## Work item
Each line below that includes the word "agent" adds one to the count; give that count and nothing else.

## Given entries
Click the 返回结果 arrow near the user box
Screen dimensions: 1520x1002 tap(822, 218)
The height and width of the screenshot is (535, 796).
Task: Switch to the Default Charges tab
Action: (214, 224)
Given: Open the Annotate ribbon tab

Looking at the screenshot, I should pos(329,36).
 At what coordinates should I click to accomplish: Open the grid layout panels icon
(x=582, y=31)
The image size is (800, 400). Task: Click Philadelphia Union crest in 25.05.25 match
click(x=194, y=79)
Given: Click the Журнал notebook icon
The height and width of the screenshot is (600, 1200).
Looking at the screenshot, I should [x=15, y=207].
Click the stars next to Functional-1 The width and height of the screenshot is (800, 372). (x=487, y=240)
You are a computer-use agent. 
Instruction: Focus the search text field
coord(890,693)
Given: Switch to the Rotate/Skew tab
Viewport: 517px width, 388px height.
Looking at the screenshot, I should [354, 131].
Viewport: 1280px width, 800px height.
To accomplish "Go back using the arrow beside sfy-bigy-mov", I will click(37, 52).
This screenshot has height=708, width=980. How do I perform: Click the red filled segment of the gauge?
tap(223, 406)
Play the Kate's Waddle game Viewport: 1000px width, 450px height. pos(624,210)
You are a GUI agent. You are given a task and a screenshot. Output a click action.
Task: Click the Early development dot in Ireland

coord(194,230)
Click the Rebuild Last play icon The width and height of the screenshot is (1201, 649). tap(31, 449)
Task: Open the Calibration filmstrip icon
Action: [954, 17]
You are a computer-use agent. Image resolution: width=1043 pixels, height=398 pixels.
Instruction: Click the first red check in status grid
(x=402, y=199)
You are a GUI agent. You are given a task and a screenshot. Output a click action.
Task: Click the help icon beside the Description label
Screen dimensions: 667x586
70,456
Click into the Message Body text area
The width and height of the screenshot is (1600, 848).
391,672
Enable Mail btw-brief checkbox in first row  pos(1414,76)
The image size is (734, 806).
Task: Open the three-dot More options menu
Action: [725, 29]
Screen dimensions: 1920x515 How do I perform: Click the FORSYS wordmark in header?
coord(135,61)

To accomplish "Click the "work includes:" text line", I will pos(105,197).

## Output of the exercise
4